Text shown
Australian airline Qantas remained grounded for a second day Sunday, leaving tens of thousands of stranded passengers worldwide awaiting an independent watchdog's decision in the labor dispute.
The cancellations affected more than 600 flights and 70,000 passengers, Qantas said.
At Sydney airport, columns of "canceled" illuminated the departure board. Throngs of weary passengers crowded the help desk to rebook with other airlines as suitcases lay scattered all over the floor.
"It makes me wonder whether I would book with Qantas again," said Isabelle Storer, who was stuck at the airport with her husband after a visit to the United States.
Their connection to Adelaide was canceled, leaving her frustrated because her husband needed medical treatment, she said.
Passenger Ron Fuller waited at the airport, albeit more optimistic.
"For a month or two, everyone will be anti-Qantas, there's no doubt about that," Fuller said. "But emotion probably gets in the way sometimes."
In a statement, Qantas pilots slammed the airline's chief executive for grounding the entire fleet, saying it is unfair to passengers, shareholders and workers.
"Alan Joyce obviously thinks Qantas is his personal plaything to use in his high-stakes game against pilots and other workers," said Richard Woodward, the president of the Australian and International Pilots Association.

What you need to do
A - Answer these questions from the Qantas news report, each on its own line:
(i) How many flights did the cancellations affect?
(ii) Which city was Isabelle Storer's canceled connection going to?
(iii) What position does Richard Woodward hold?
B - Decide whether each statement agrees with the Qantas news report, and give yes or no along with the words from the report that settle it:
(i) Qantas said the cancellations affected 70,000 passengers.
(ii) Ron Fuller was less optimistic than Isabelle Storer.
(iii) Qantas pilots supported the chief executive's decision to ground the fleet.
C - Extract the passage of the Qantas news report starting with "In a statement, Qantas" and going on through "International Pilots Association.".

Data entries
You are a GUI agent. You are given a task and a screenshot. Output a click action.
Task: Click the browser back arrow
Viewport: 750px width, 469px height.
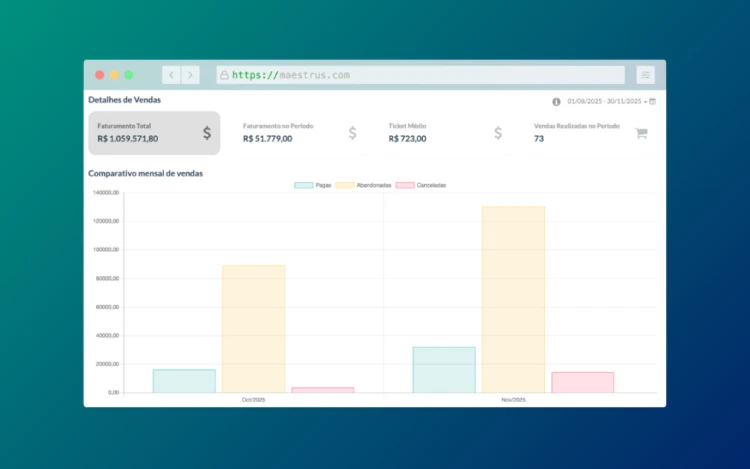tap(171, 75)
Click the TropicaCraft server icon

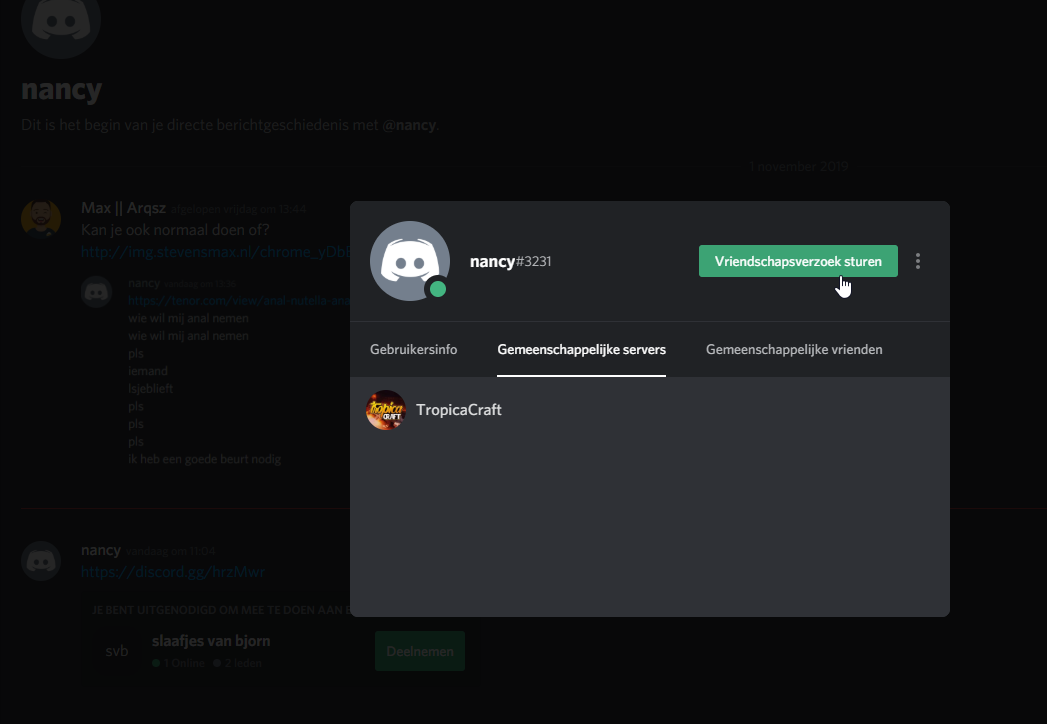click(x=386, y=410)
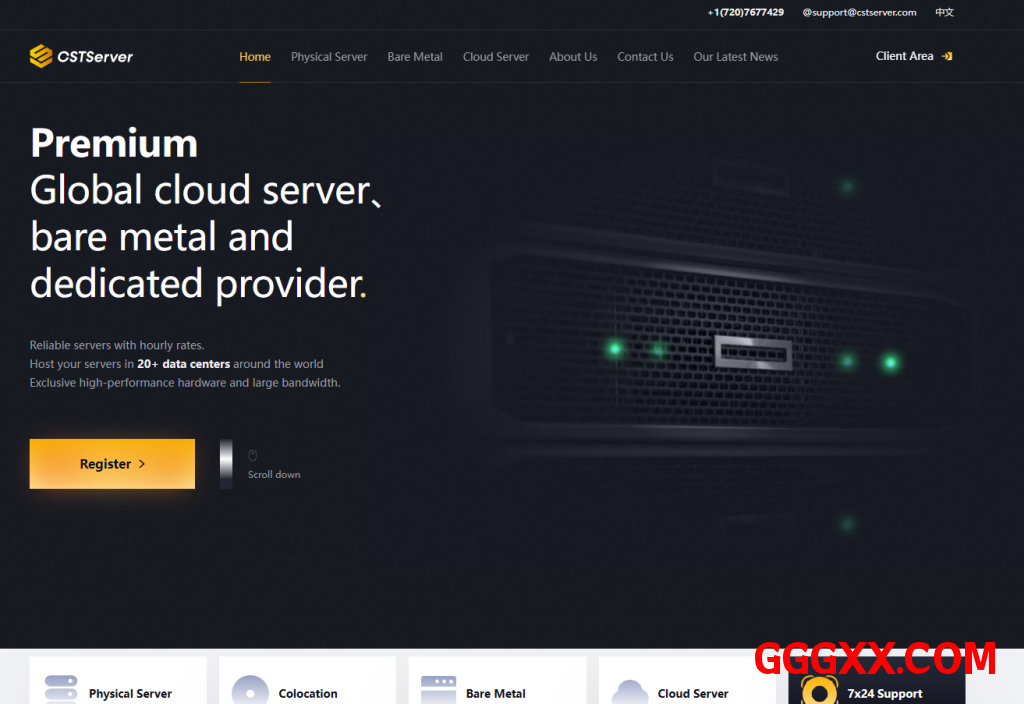Click the +1(720)7677429 phone number
The image size is (1024, 704).
(x=745, y=13)
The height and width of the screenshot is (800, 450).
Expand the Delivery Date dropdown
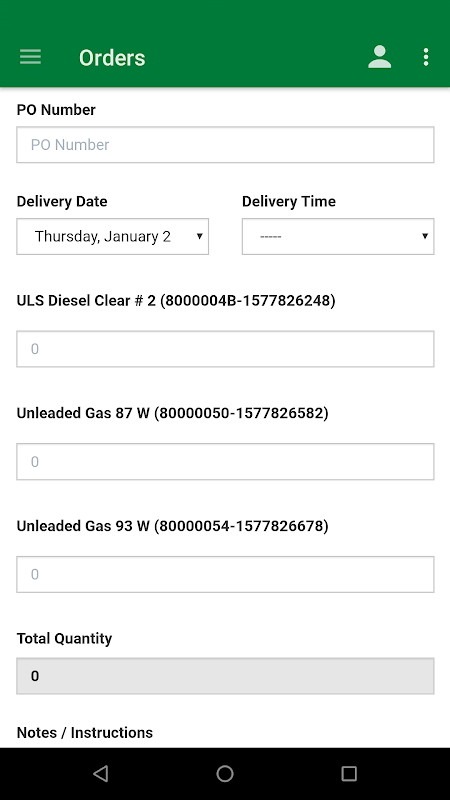pos(113,236)
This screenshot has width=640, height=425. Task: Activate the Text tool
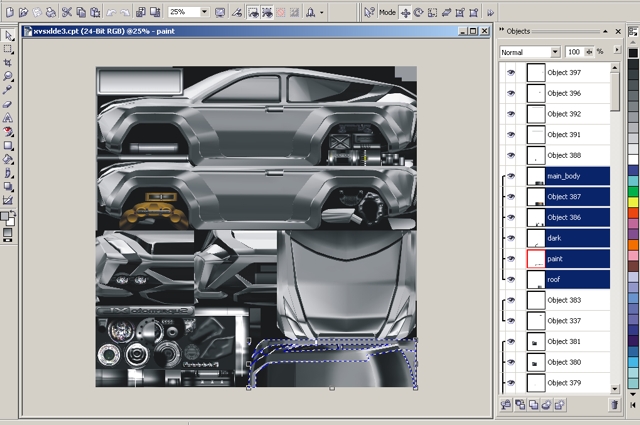8,117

Task-by-task results
A -
(i) More than 600 flights.
(ii) Adelaide.
(iii) He is the president of the Australian and International Pilots Association.

B -
(i) Yes: "The cancellations affected more than 600 flights and 70,000 passengers, Qantas said."
(ii) No: "Passenger Ron Fuller waited at the airport, albeit more optimistic."
(iii) No: "Qantas pilots slammed the airline's chief executive for grounding the entire fleet"

C -
In a statement, Qantas pilots slammed the airline's chief executive for grounding the entire fleet, saying it is unfair to passengers, shareholders and workers.
"Alan Joyce obviously thinks Qantas is his personal plaything to use in his high-stakes game against pilots and other workers," said Richard Woodward, the president of the Australian and International Pilots Association.